[BioC] interpretation & visualization methylation data (illum 450k)
Kasper Daniel Hansen
kasperdanielhansen at gmail.com
Fri Oct 12 04:59:30 CEST 2012
Just in case you have not seen this (because I think I forgot to
describe it in the manual), we now have
mapToGenome
which easily adds genomic coordinates to your MethylSet.
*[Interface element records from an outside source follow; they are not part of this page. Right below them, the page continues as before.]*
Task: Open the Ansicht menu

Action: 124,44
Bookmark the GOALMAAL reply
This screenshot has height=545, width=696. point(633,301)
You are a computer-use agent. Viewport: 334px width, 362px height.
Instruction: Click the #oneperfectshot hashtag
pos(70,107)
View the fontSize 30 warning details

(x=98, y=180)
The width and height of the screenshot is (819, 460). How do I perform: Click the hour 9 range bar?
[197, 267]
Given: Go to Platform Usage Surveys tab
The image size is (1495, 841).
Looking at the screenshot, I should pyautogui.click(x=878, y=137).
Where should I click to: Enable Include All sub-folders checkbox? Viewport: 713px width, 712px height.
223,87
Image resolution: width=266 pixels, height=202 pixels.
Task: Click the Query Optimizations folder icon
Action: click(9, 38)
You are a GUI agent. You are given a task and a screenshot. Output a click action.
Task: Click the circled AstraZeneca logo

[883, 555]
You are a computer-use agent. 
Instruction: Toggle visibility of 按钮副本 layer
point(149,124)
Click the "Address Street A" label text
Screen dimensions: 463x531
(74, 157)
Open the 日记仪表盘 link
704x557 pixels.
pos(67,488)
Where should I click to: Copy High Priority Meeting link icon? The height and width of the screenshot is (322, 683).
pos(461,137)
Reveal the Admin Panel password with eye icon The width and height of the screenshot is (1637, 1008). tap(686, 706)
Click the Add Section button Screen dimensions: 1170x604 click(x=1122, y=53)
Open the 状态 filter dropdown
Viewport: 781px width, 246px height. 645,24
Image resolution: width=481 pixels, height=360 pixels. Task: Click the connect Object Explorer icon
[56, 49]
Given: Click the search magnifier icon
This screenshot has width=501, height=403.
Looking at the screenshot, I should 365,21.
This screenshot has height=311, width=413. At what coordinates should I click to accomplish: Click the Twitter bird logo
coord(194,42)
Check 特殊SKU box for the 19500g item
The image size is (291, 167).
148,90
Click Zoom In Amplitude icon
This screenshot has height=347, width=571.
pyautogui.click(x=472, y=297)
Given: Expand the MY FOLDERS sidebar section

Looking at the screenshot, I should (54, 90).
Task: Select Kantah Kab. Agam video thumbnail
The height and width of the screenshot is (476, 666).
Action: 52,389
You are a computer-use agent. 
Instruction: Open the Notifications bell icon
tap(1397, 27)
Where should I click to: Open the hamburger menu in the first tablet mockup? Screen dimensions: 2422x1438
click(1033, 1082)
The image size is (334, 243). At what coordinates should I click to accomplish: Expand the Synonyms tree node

From then on
you will be on your own, although we do expect to provide
functionality for annotation results "soon" (when we have completed
our current task of adding our DMR finder).
Kasper
On Thu, Oct 11, 2012 at 5:38 PM, Hooiveld, Guido <Guido.Hooiveld at wur.nl> wrote:
> Hi,
> We are analyzing our first methylation dataset (Illumina 450k array).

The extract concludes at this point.